#WildGoose13: Why my impossible music genre doesn’t work

#WildGoose13: Why my impossible music genre doesn’t work August 10, 2013

I’m not trying to throw a pity party, but yesterday was a tough day for me. When I arrived at the venue where I was playing, the sound guy said there was a problem and he wasn’t sure what to do because NPR was interviewing someone next door at the same time as my set so they would have to turn me way down. Then when I got up on stage, there was a problem with the sound that took fifteen minutes to resolve. Because of the delayed start, the stage manager walked around while I was in the middle of a song and told me I was done. I had already managed to mostly clear out a crowd of folk music fans with my strange, low volume

dance music mixed with uber-nerdy poetry. I had thought in my grandiose delusions that this event was going to be a catalyst for a new genre of worship music.

The problem is that I’m “inter-genre” to improvise an LGBTQ-type term. The music I like to make is trance. But the lyrics I write do not go with dance music. Last night I went back out to the festival after putting the kids to bed because there was a “dance party” at 11:30 and I wanted to see what a Christian dance party looked like. It’s basically a G-rated version of a secular dance party featuring “Body Rock” and “YMCA.” The DJ also shared an original piece in which the main lyrical hooks were “Wave your arms in the air” and “Make some noise.” I’m too hipster and contrarian to make bodily movements on command from a DJ, and I would be about as likely to say things like that as part of a song as I would be to write a poem that begins “Roses are red, violets are…”

But unlike the exodus of folk music fans from my set, the dance party DJ started with about 10 people (I thought at first it was going to bomb) and within ten minutes more than a hundred had streamed onto the floor from the surrounding darkness. And it hit me: people don’t want to think when they’re dancing. They want to have fun, play with glow sticks, “wave their hands in the air,” and “make some noise.” I also realized that despite the fact that I love finding rhythmical grooves that “entrance” me sitting in front of my laptop, I really don’t like dancing. So my genre doesn’t fit, and my attempt to pilot a new genre blew up in my face.
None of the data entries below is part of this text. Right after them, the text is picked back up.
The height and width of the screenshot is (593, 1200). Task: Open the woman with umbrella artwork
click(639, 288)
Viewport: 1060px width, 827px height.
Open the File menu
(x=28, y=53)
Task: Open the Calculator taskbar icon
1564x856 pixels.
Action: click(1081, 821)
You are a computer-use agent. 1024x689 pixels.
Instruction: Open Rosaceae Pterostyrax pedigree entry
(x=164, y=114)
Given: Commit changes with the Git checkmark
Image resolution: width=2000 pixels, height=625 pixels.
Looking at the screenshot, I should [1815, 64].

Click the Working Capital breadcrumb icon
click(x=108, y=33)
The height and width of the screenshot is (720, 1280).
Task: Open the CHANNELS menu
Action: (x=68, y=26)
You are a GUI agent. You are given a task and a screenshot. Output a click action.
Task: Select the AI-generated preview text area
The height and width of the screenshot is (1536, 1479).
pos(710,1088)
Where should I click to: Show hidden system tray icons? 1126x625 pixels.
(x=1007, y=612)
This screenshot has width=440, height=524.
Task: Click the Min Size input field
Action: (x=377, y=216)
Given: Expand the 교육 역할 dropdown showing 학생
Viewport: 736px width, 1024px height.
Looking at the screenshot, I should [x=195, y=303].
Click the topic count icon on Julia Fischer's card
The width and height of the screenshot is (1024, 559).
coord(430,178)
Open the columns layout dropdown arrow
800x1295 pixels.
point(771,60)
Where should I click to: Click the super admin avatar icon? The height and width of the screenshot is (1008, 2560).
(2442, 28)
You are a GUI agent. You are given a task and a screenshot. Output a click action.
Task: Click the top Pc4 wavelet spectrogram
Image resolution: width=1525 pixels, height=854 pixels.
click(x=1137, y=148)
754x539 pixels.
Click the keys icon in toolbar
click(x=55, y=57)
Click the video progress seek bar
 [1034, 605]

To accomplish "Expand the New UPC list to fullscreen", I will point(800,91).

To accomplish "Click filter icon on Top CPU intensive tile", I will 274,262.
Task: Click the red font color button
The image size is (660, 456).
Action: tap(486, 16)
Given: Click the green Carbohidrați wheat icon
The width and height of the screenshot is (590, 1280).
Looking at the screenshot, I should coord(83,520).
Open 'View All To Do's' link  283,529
If I played guitar and made my poetry into rhyming verses, then I could be like the dozens of folk singer-songwriters who are playing here. But I’m not good at being “folksy” and telling funny stories with my songs. There’s too much dourness and gravity in what I write. Hip-hop probably makes the most sense in terms of a medium where prophetic social critique could occur and I’ve somewhat learned how to do that, but my style, fashion, and so forth are about as un-hip-hop as a white guy could possibly be. I submitted a hip-hop set for consideration by Wild Goose; it was rejected. I suspect the only reason my “danceable homiletics” set got in the door was because I got permission to use sermon samples from (and thus had the implicit “endorsement” of) rock star preachers Greg Boyd, Brian Zahnd, and Jonathan Martin. So I basically name-dropped my way in.

Whenever I ask other music producers for advice about my music, they often respond with a generic platitude like “Just do you.” Well, I’m really at a loss as to where to go from here musically. I had actually thought that I might be getting some business cards from pastors who wanted me to do this at their church. I did meet a famous pastor named Doug Pagitt who came over to the open mic tent where nobody other than my wife and kids had showed up to my advertised dance music making workshop. He seemed to respond positively to what I was doing. He took one of my poetry booklets I had made, but I’m not holding my breath for anything to come of it. It seems like God is always slamming doors shut in my face and then leaving them open a crack. Two people came up to me this morning to say they enjoyed my music yesterday. So the door remains open, but never more than a crack.